— START OF RAW DATA —

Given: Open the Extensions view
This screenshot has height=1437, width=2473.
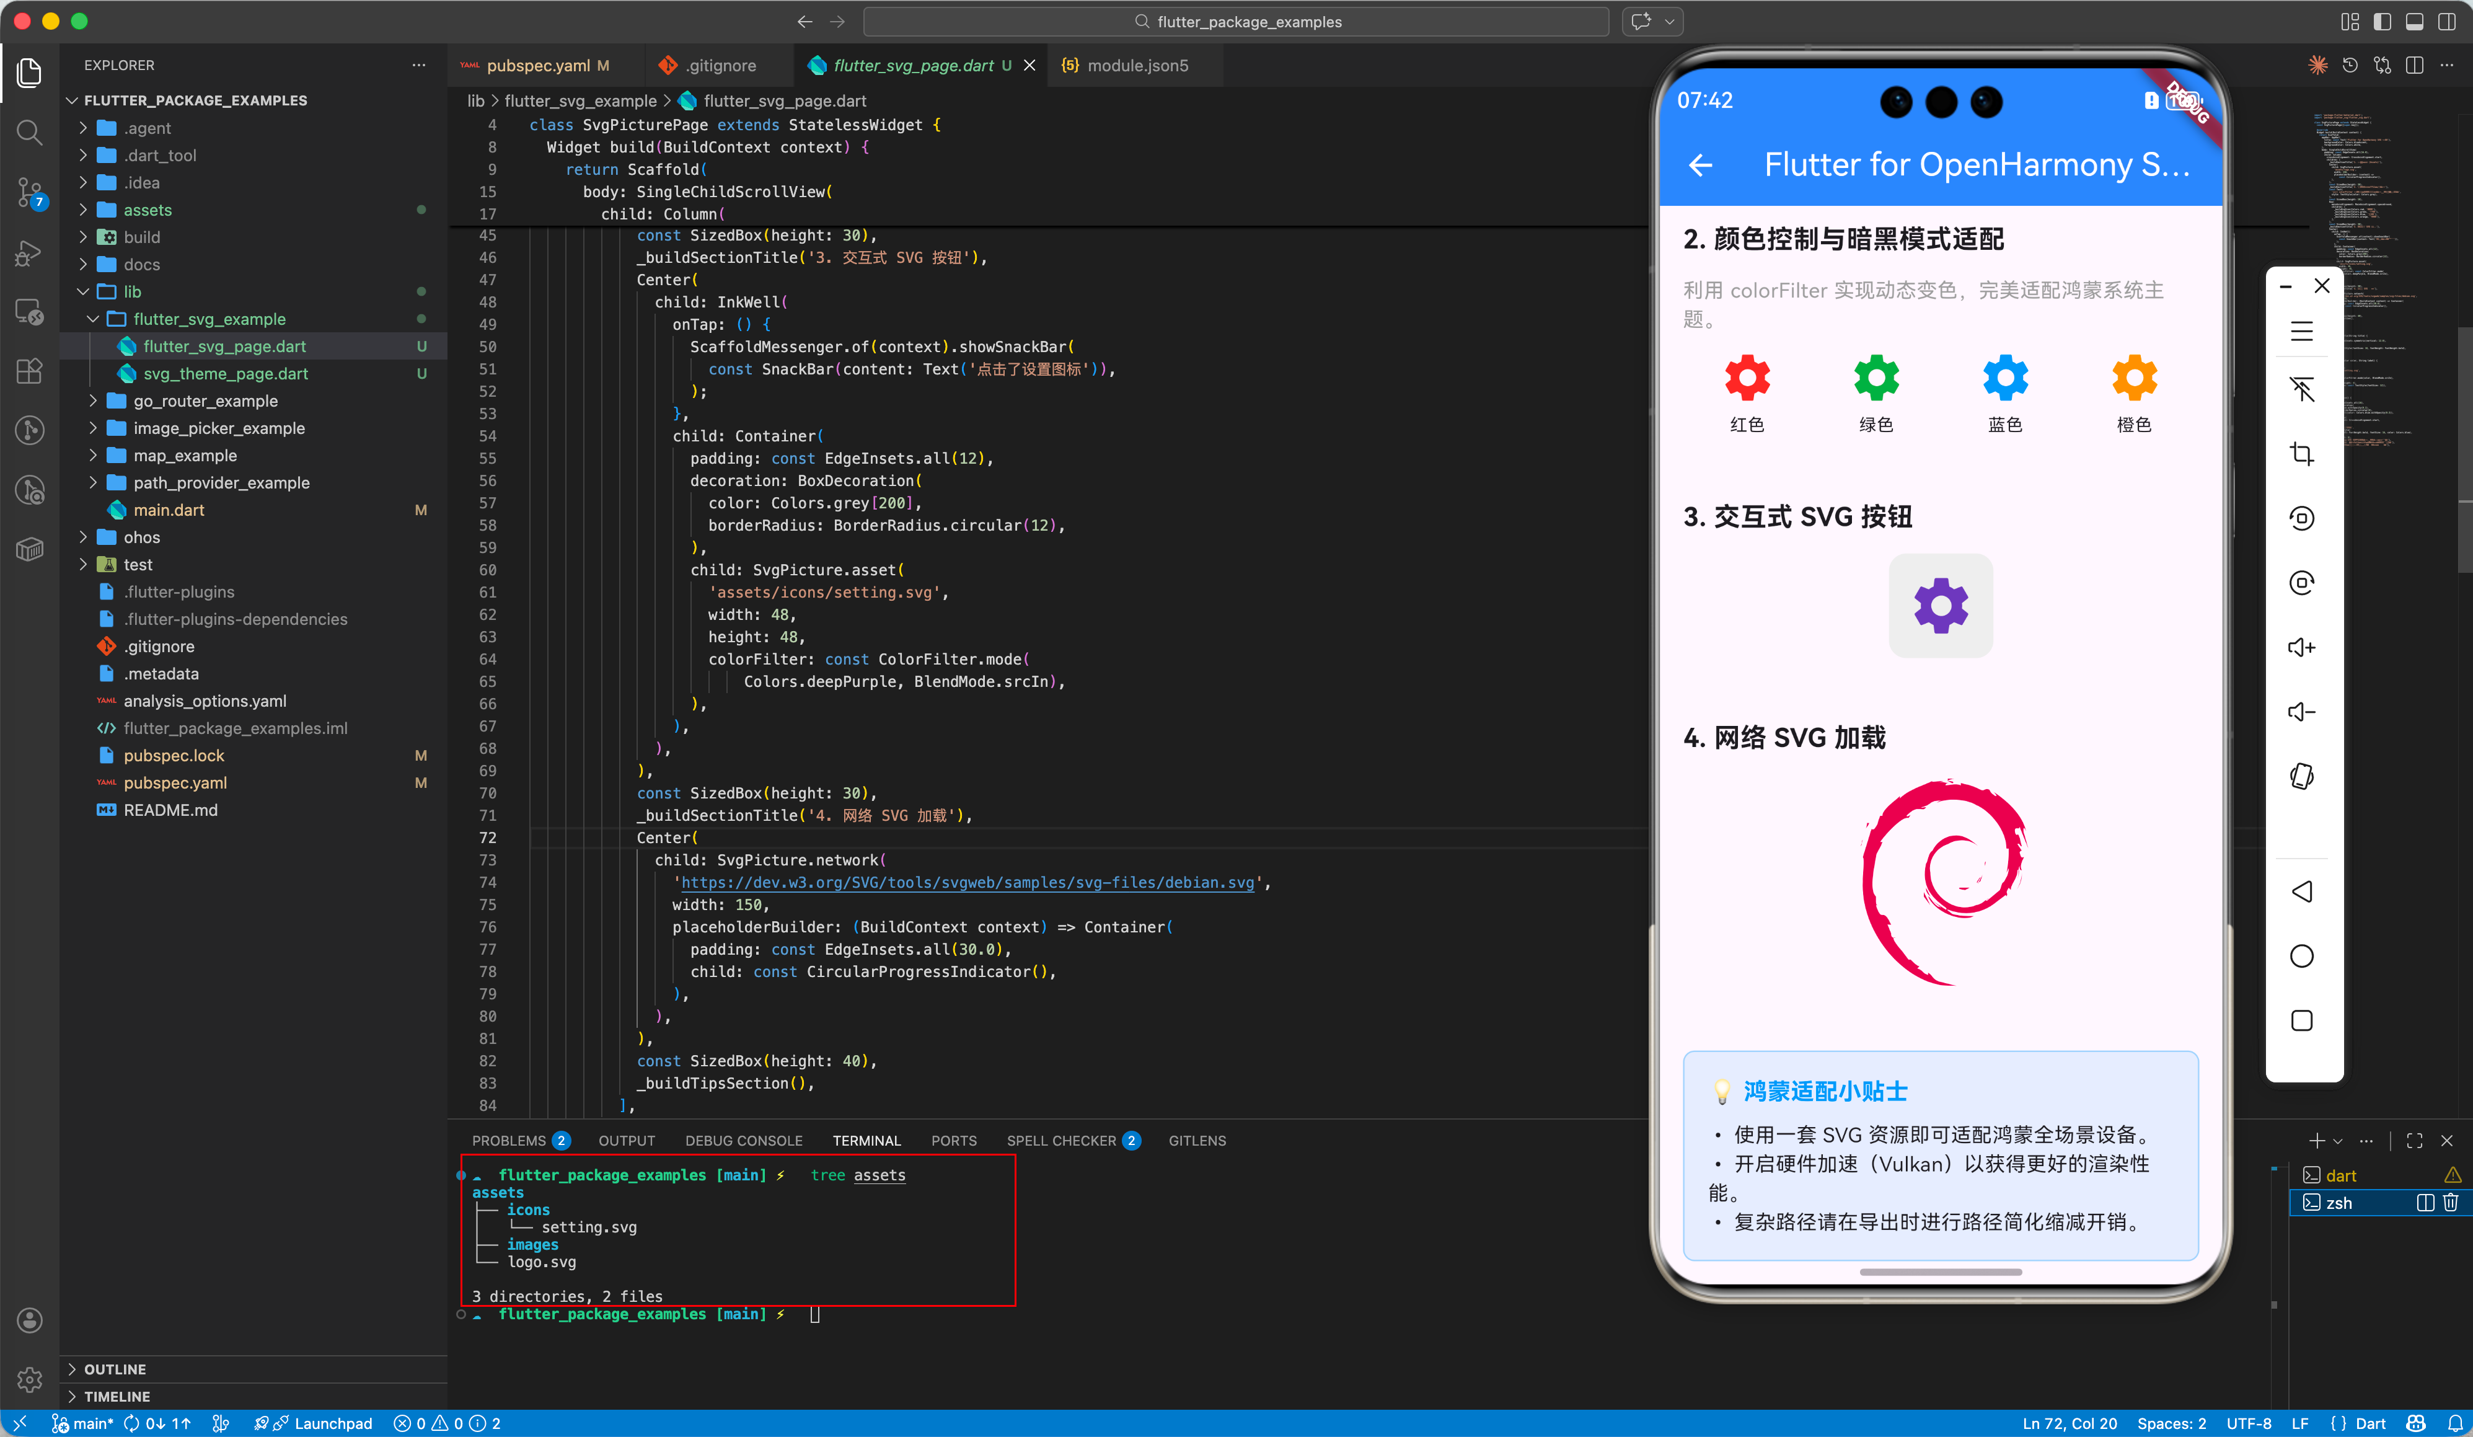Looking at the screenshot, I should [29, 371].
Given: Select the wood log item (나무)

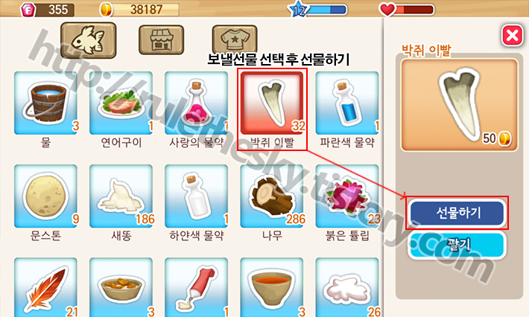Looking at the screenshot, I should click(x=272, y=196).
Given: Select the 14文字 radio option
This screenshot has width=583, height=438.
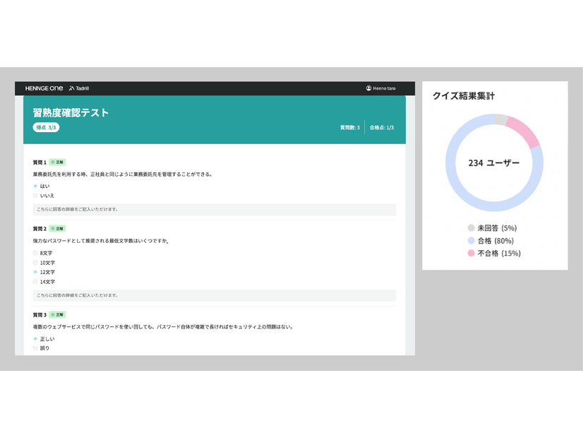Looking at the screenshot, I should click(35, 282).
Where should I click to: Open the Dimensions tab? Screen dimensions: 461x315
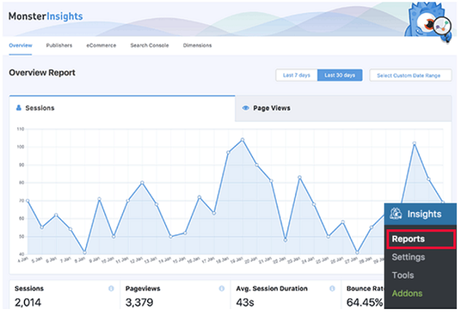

— END OF RAW DATA —

Copy the material above word for word, leaving out the pictures.

Given: Open the Extensions view
This screenshot has height=1437, width=2473.
Looking at the screenshot, I should [29, 371].
Given: Select the wood log item (나무)

Looking at the screenshot, I should click(x=272, y=196).
Given: Select the 14文字 radio option
This screenshot has width=583, height=438.
Looking at the screenshot, I should click(35, 282).
Where should I click to: Open the Dimensions tab? Screen dimensions: 461x315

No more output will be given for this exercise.